This article was published as a part of the Data Science Blogathon.
According to the Bureau of Labor Statistics, the job outlook for computer and information research scientists, data scientists is projected to grow by at least 19 per cent by 2026. Data is collected and processed in every company regardless of the domain.
Data scientists dive into the data to find valuable insights beneficial to the company.
Most companies store and manage their data with Relational Database Management System (RDBMS).
SQL stands for Structured Query Language, and it lets users access and manipulate the data. Companies use different systems like MySQL, PostgreSQL, Oracle database, etc., for data storage. There are slight differences between all these different versions of SQL, but shifting to the other is relatively easy once you get hold of one performance.
Read more about SQL on our blog!
I’ll be using Oracle Live SQL in this article, but you can try it out on any other version as well. In case of any error, you can google to find out solutions.
Data Scientists deal with already maintained databases, but we will start from the basics.
Data in databases is stored in tables that can be thought of, just like Excel spreadsheets. Each spreadsheet has rows and columns. Each row consists of data related to an entity (like a person, company, etc.) & each column consists of data concerning a specific aspect of the row (like name, account_id, age, etc.)
In the above table, each row contains information about a single employee & each column denotes specific feature information of the employee.
Note that SQL is not case-sensitive. It treats “table” the same as “TABLE”. But it is conventional to write SQL commands in all capitals, Database tables are named in lower letters and underscores are used instead of spaces.
The syntax for creating new tables in SQL is as below.
CREATE TABLE table_name( column1 datatype, column1 datatype, );
We use CREATE TABLE statement followed by the table name. Then we mention column names along with their datatype inside parentheses. Note that every SQL statement ends with a semicolon.
Some of the widely used data types in SQL are VARCHAR(string), BOOL (boolean), int(integer), FLOAT(floating numbers), DATETIME(DateTime), etc. You can refer to the documentation to learn more about data types.
Let’s create a new table, as shown in the image above.
CREATE TABLE employee( employee_id INT, e_name VARCHAR(20), age INT, salary INT, job VARCHAR(20) );
Note: The number inside VARCHAR denotes the maximum possible length of the string. Here, we assume that string length will not exceed 20.

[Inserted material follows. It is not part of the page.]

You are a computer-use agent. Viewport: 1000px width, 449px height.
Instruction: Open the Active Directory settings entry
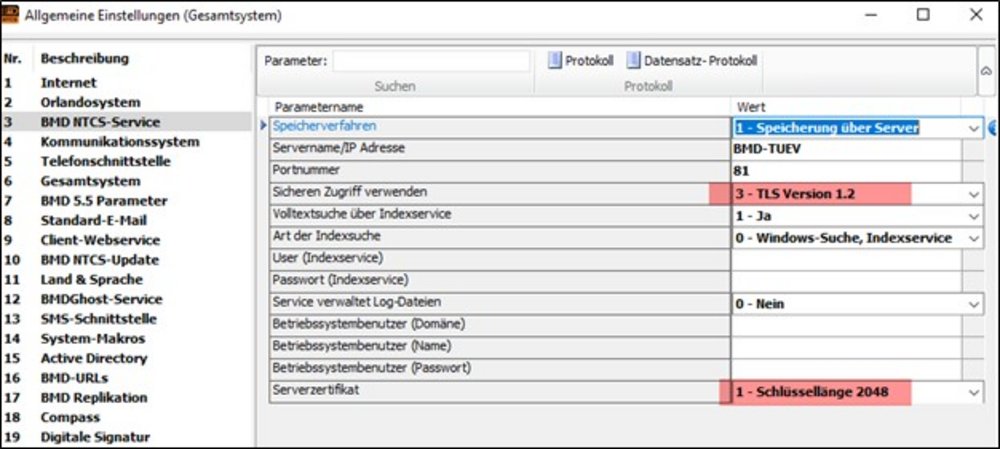(93, 358)
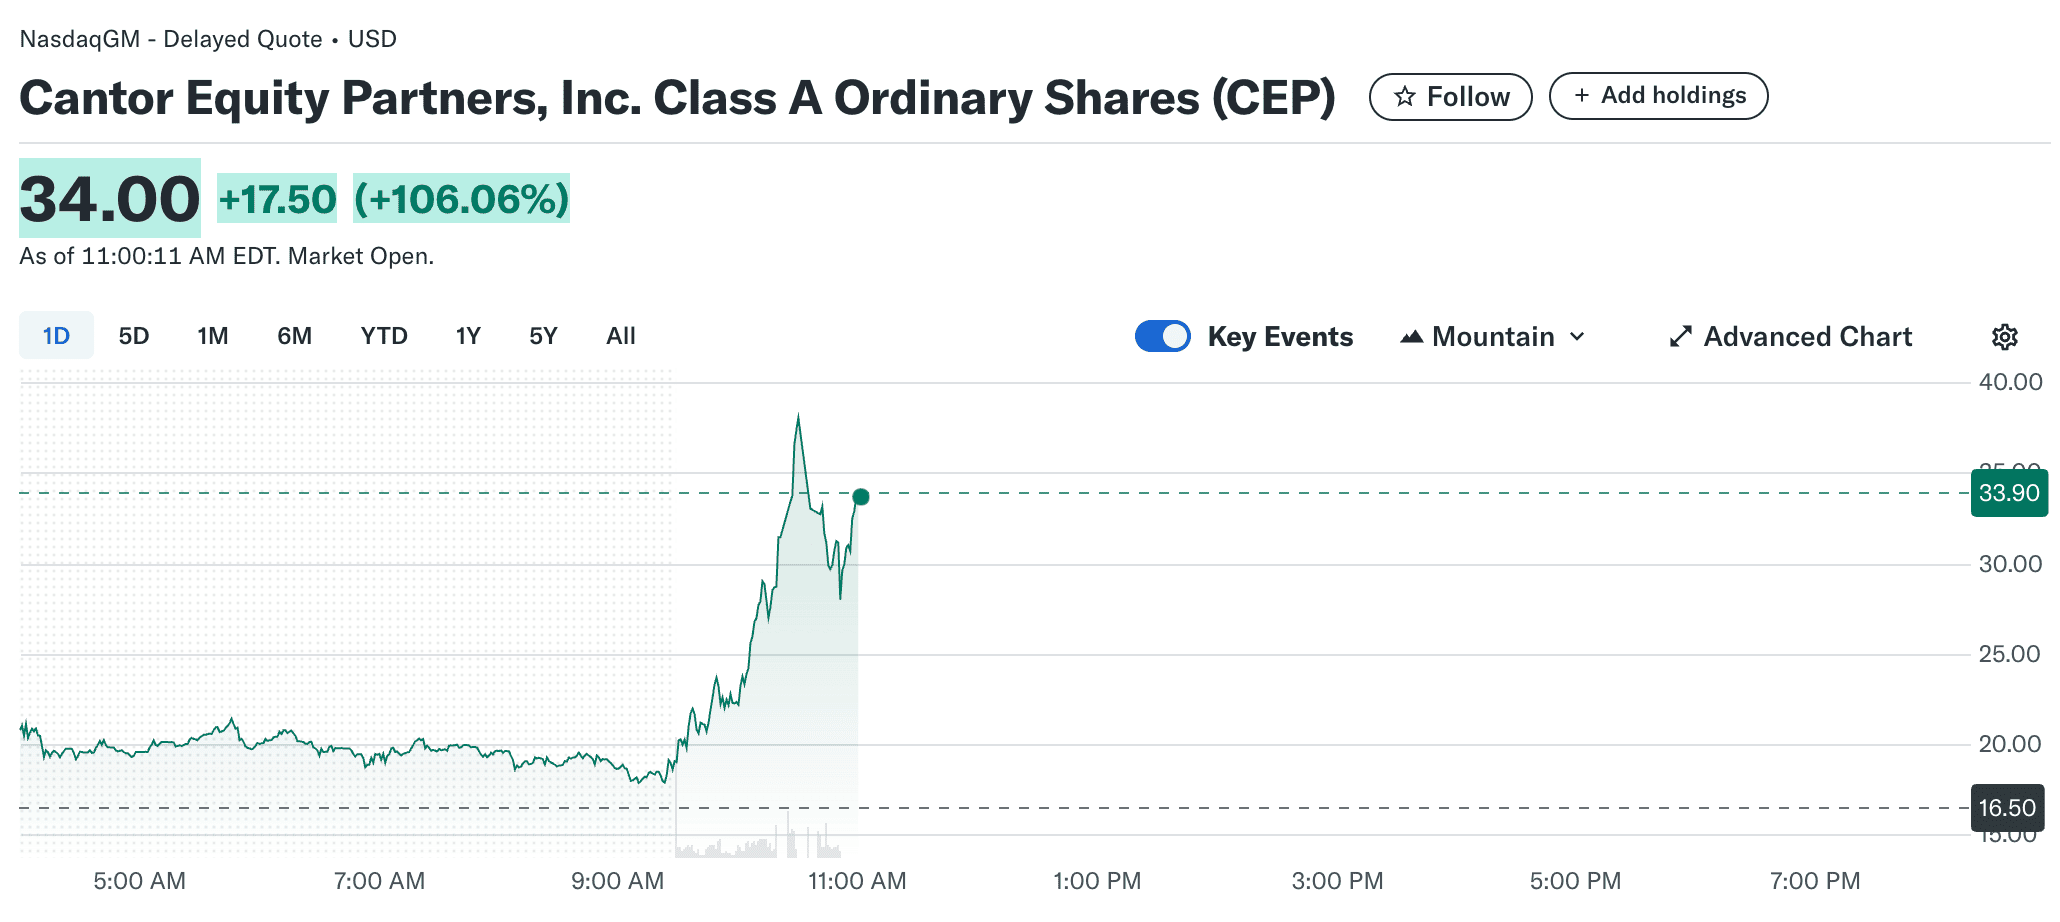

The INSERT INTO statement inserts a new record inside the database table. The syntax is as below.
INSERT INTO table_name(column1, column2, . . .) VALUES (value1, value2, . . . );
Now let’s insert dummy values into the table we created above.
INSERT INTO employee VALUES (1,'Alex',27,28000,'Designer'); INSERT INTO employee VALUES (2,'Joe',30,45000,'Backend Dev'); INSERT INTO employee VALUES (3,'Rick',25,65000,'Data Scientist'); INSERT INTO employee VALUES (4,'Nick',21,30000,'Backend Dev'); INSERT INTO employee VALUES (5,'Cathy',21,35000,'Designer');
We can view our table data using the SELECT statement, which we will look at next.
Mini Task: Add five employees more to the table (make sure the employee_id is unique).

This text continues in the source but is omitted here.